With dusk only an hour or so away, Alex left the smaller garden he’d been tending to and headed for the barn, which sat about fifty yards from the farmhouse. It was time to recall the autonomous tractors, which were designed to patrol the crop fields and detect any abnormalities in the vegetation. They also were capable of spraying pesticides if the need arose and repair, via robotic arms, broken stalks in the fields that Alex was prohibited from entering.

When he reached the wide wooden door to the barn, Alex stepped inside to his worktable. On it was an array of neatly arranged devices, most of which he hadn’t been taught to use just yet. He opened a laptop computer and the screen brightened. He was about to input instructions into the computer but lost his focus. Again, as he’d done before, he pondered the reasoning for the restrictions regarding access to the fields. Why was he forbidden to venture out there? He didn’t believe he was ever given an explanation.

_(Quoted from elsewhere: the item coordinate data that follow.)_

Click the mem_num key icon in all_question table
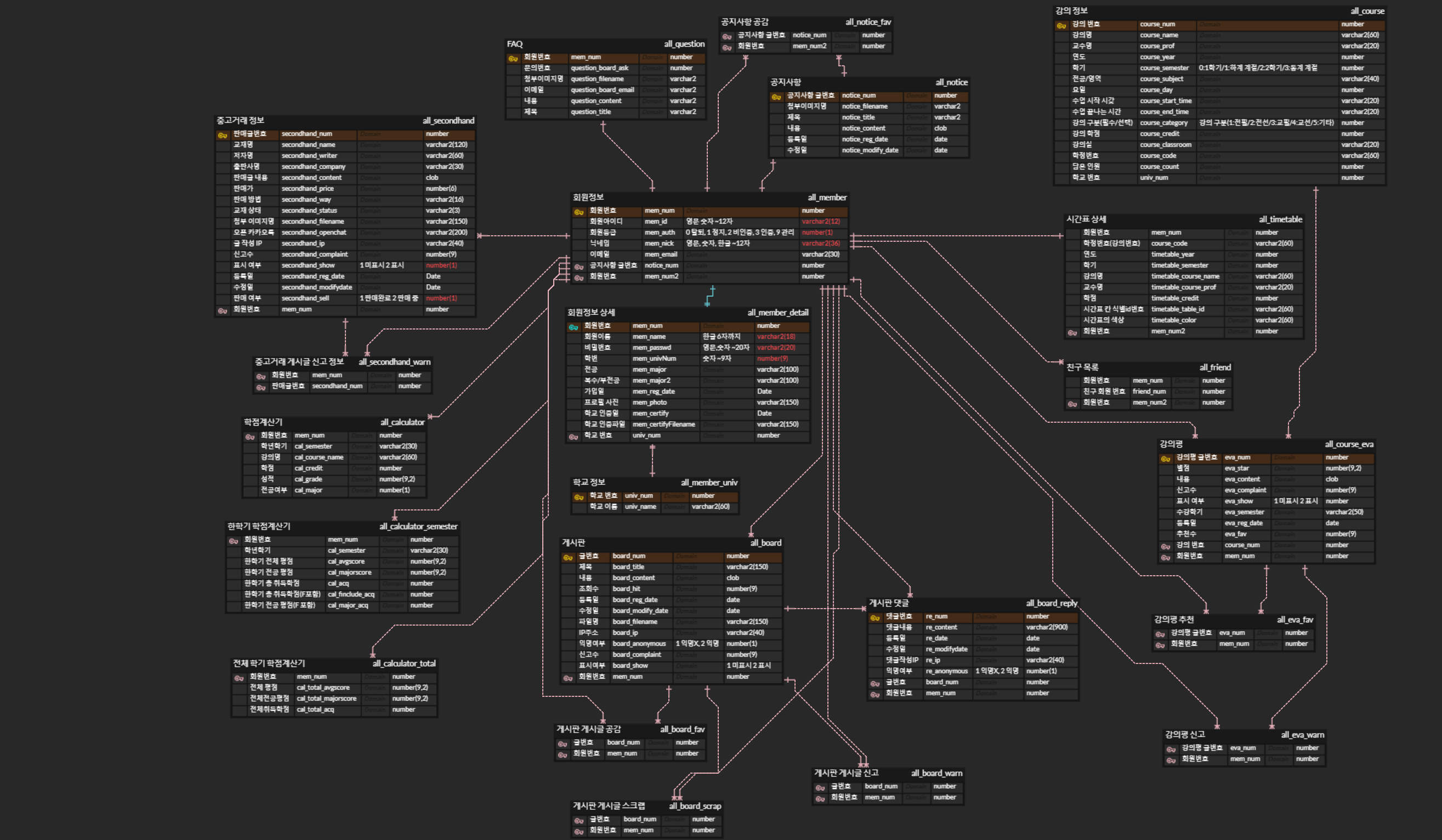The height and width of the screenshot is (840, 1442). [x=513, y=58]
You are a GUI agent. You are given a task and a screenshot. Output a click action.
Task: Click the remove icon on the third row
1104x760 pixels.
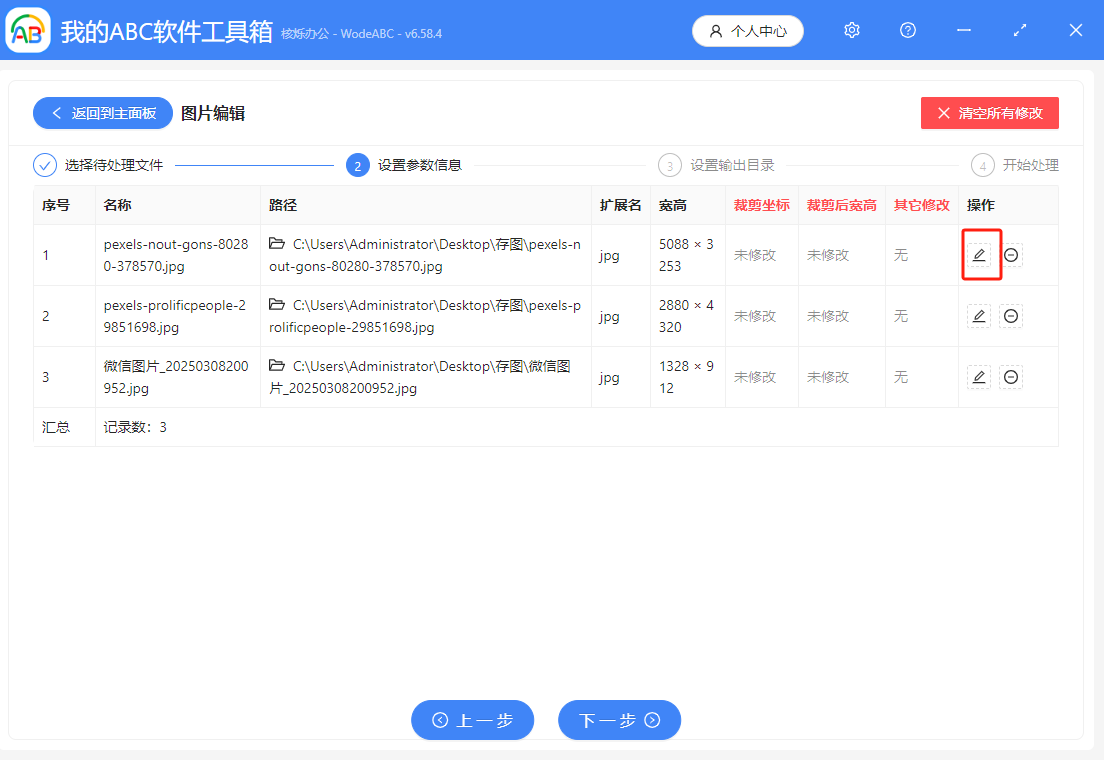point(1011,377)
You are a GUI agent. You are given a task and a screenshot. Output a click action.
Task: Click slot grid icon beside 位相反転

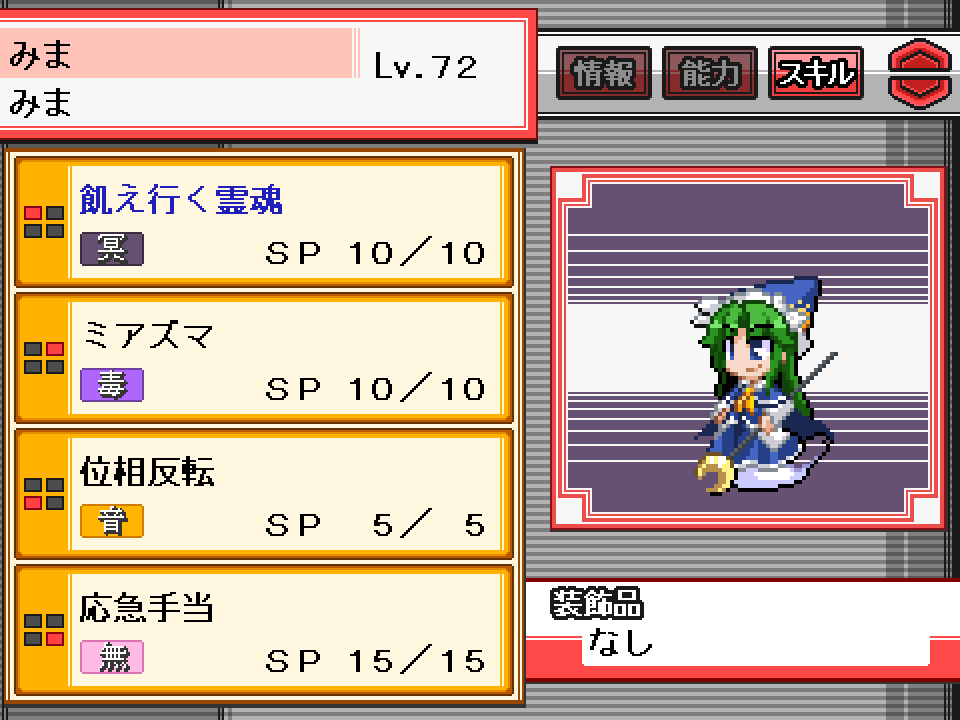43,494
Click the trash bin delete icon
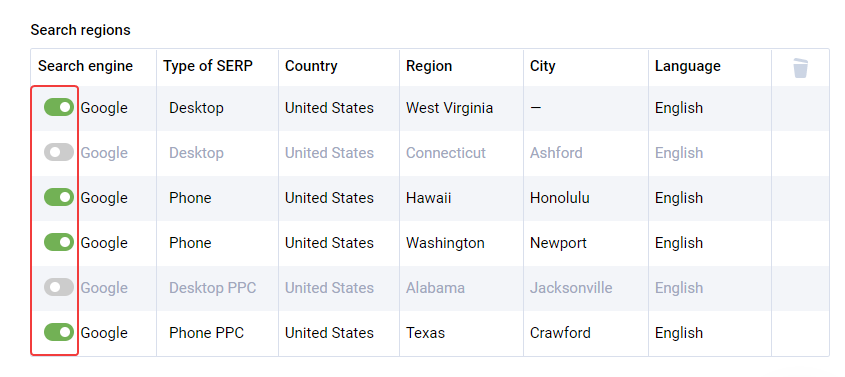The height and width of the screenshot is (377, 845). pos(800,68)
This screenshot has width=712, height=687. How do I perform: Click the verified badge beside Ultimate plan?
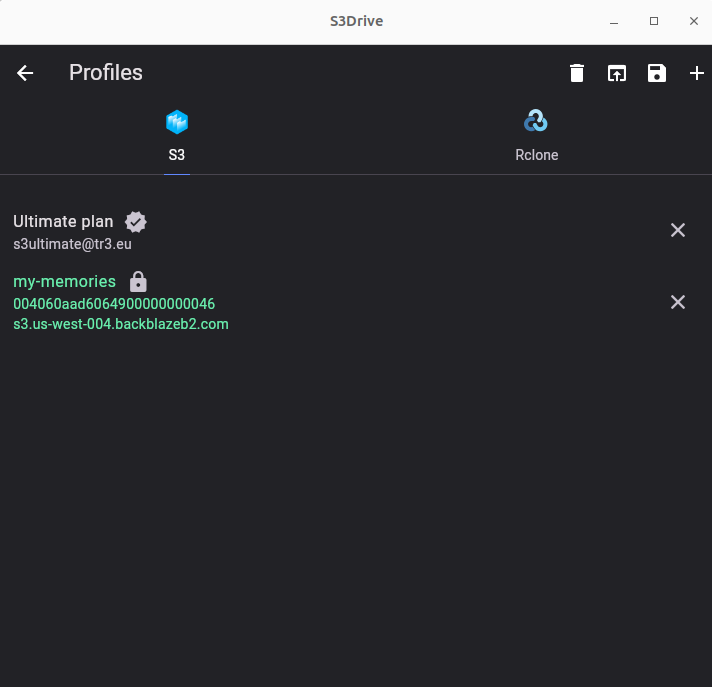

Alex grunted as a pain surged in his right temple. He dropped to one knee and cupped the area. His curiousness vanished and his mind returned to “rightness.” He picked up the laptop he’d dropped to the ground and set it back on the table. In a blank field on the screen, he typed “Recall” and hit enter.

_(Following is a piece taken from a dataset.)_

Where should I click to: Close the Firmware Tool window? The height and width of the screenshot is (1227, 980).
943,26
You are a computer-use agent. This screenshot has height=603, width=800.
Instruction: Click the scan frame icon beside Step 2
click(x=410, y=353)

Outside Alex heard someone approaching. He stepped to the open door and in the golden afternoon light, saw two figures, one of them a large armed man, the other a woman. They were conversing with Isaac. After a few minutes, he sent them off and walked briskly toward the barn. The large man gave Alex a disapproving look. He seemed familiar and Alex instinctively rubbed a bruise on his forehead, which he’d been told he’d sustained from a fall.

With a concerned expression, Isaac spoke to Alex. “There’s something I have to deal with over at the silos, Alex. You’ll have to close up things yourself, like the other farmers.”

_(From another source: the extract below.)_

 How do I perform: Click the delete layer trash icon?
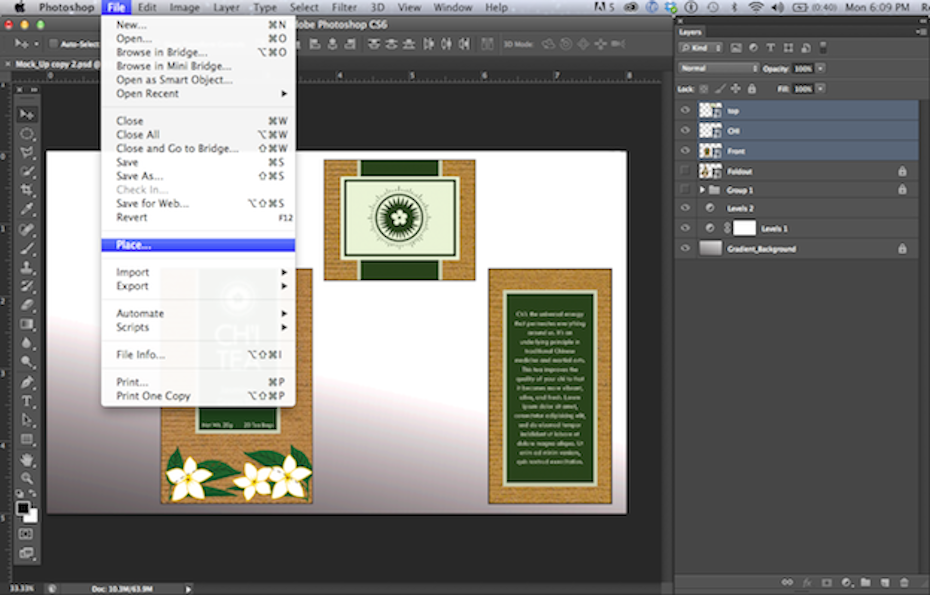point(904,582)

Alex nodded. “Everything alright?”

Presenting a smile that seemed disingenuous, he assured Alex that it was no reason for alarm and then was on his way. When Isaac had gone, Alex’s thoughts returned to his task as heard the approach of the returning tractors. He couldn’t yet see them, but their icons on the screen showed they were only a hundred yards from the barn.

Frowning, Alex noted that the icon for Tractor Four was missing from the screen. He glanced out over the fields, but a tree line in the distance obscured his view. Rumbling through an opening in a fence came Tractor One. Soon after, Two and Three emerged through the trees. Although he was not permitted to leave the grounds of the immediate farm without authorization, Alex felt that this was an extenuating circumstance.

Once the tractors were safely in their corrals, Alex locked the barn. In the driveway of the farmhouse was an old pickup truck. Inside the house, he snatched the keys from a hook beside the cabinet. He hopped in behind the wheel, surveyed the area for any sign of Isaac, then started the engine and shifted into Drive.